The critical variables for woodpecker nest box success are species-specific entrance hole diameter, interior depth, mounting height, and — as noted above for Pileateds — sawdust packing to trigger the excavation instinct. For Hairy and Red-Bellied Woodpeckers, mount boxes on a tree trunk or wooden post at least 12–20 feet off the ground, facing away from prevailing winds, with a clear flight path to the entrance.

The "Hairy & Red-Bellied" Woodpecker House is purpose-built for the two most common cavity-nesting woodpecker species in the eastern and central United States — engineered to the entrance hole specifications and interior dimensions these birds actually use.


Why Is the Red-Headed Woodpecker So Hard to Find?

The Red-Headed Woodpecker is one of North America's most visually striking birds — a full, solid crimson head, jet black back, and bold white body patches that make it unmistakable at any distance.

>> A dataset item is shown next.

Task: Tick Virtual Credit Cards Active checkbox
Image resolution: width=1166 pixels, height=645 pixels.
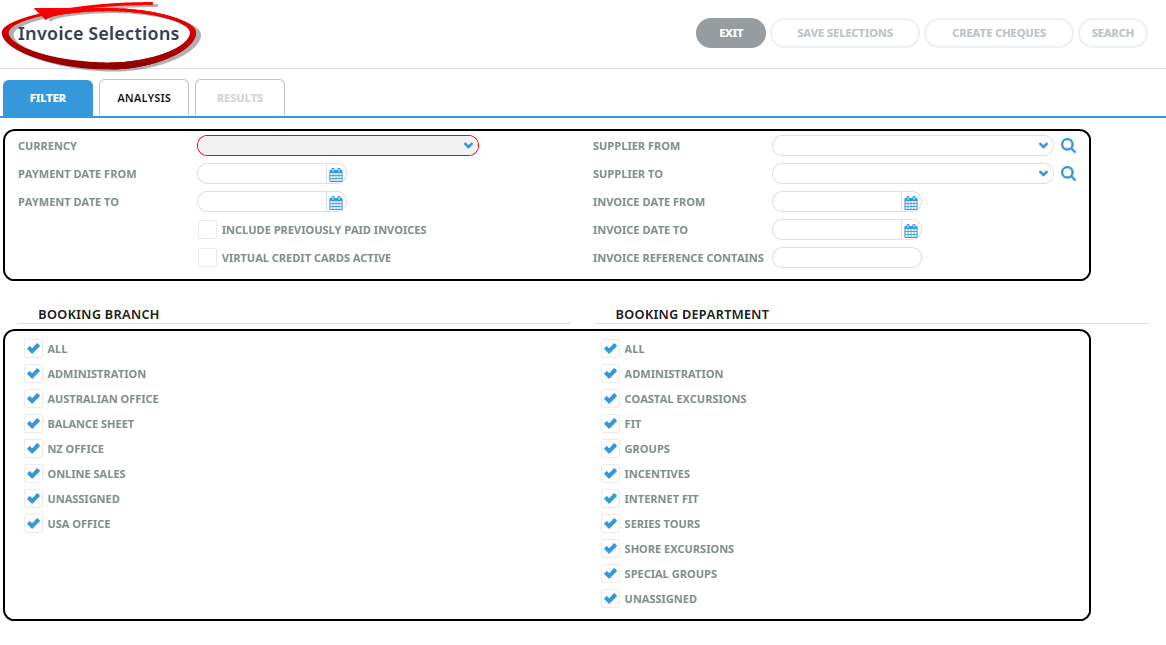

It's also one of the most significantly declined woodpecker species in North America, having lost an estimated 70% of its population since the mid-20th century due to habitat loss, reduction in dead snag availability, and competition from European Starlings for nest cavities.

In the Midwest, Red-Headed Woodpeckers are present but genuinely uncommon — they favor open woodland, woodland edges near water, and areas with abundant dead timber. They're out there. But attracting one to a feeding station requires the right habitat, the right food (they're more omnivorous than other woodpeckers and will take berries, acorns, and insects), and no small amount of patience.

I've been watching for one since I started keeping feeders. Still waiting.

When it happens, I'll know before I even look.


Bookmark This Page — You'll Want to Come Back to It

Woodpecker stewardship isn't something you master in an afternoon. There's always a new species behavior to observe, a feeder configuration to refine, a nest box placement to reconsider. Bookmark this page if you found it useful — it's meant to be a reference you return to, not just a one-time read.

Ornithophilia — the love of birds — grows from two things: education and experience. My hope is that something on this page gives you enough of the first to go out and collect more of the second.

The feeders are stocked. The rest is up to you.